**Exercise requirements:** Repeat exactly the lines below that lie between the line with "You are a GUI" and the line with "Select the Imperial", counting both of those lines as part of the answer.

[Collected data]
--

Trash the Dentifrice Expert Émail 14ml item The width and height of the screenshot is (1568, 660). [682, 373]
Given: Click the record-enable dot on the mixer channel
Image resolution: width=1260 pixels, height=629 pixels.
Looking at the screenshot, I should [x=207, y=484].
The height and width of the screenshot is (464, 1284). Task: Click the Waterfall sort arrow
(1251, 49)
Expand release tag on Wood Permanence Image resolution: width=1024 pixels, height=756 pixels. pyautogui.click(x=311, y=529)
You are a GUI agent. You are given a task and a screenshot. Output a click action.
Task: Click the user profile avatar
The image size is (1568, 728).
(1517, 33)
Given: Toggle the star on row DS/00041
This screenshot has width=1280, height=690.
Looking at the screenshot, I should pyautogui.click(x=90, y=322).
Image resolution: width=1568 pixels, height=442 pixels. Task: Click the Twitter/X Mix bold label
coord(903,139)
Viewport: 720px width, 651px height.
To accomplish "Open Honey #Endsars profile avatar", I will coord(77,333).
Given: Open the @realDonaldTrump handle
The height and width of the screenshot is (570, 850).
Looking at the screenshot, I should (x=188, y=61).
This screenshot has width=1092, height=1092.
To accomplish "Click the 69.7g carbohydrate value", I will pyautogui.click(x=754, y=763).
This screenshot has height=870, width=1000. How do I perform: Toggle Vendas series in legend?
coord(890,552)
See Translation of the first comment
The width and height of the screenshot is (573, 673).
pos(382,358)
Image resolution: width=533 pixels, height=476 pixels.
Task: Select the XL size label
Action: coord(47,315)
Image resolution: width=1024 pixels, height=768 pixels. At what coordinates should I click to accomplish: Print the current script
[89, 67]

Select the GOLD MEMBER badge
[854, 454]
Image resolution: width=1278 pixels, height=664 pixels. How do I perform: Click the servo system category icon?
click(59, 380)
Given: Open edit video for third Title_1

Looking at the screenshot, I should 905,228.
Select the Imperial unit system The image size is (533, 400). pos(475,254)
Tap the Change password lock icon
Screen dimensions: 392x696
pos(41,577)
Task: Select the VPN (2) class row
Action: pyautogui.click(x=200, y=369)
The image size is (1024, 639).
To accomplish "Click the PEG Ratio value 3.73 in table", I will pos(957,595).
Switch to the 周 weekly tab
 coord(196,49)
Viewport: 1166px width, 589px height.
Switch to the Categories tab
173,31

--

**Response to this task:**
You are a GUI agent. You are given a task and a screenshot. Output a click action.
Task: Click the user profile avatar
The image size is (1568, 728).
(1517, 33)
Given: Toggle the star on row DS/00041
This screenshot has width=1280, height=690.
Looking at the screenshot, I should pyautogui.click(x=90, y=322).
Image resolution: width=1568 pixels, height=442 pixels. Task: Click the Twitter/X Mix bold label
coord(903,139)
Viewport: 720px width, 651px height.
To accomplish "Open Honey #Endsars profile avatar", I will coord(77,333).
Given: Open the @realDonaldTrump handle
The height and width of the screenshot is (570, 850).
Looking at the screenshot, I should (x=188, y=61).
This screenshot has width=1092, height=1092.
To accomplish "Click the 69.7g carbohydrate value", I will pyautogui.click(x=754, y=763).
This screenshot has height=870, width=1000. How do I perform: Toggle Vendas series in legend?
coord(890,552)
See Translation of the first comment
The width and height of the screenshot is (573, 673).
pos(382,358)
Image resolution: width=533 pixels, height=476 pixels.
Task: Select the XL size label
Action: coord(47,315)
Image resolution: width=1024 pixels, height=768 pixels. At what coordinates should I click to accomplish: Print the current script
[89, 67]

Select the GOLD MEMBER badge
[854, 454]
Image resolution: width=1278 pixels, height=664 pixels. How do I perform: Click the servo system category icon?
click(59, 380)
Given: Open edit video for third Title_1

Looking at the screenshot, I should 905,228.
Select the Imperial unit system The image size is (533, 400). pos(475,254)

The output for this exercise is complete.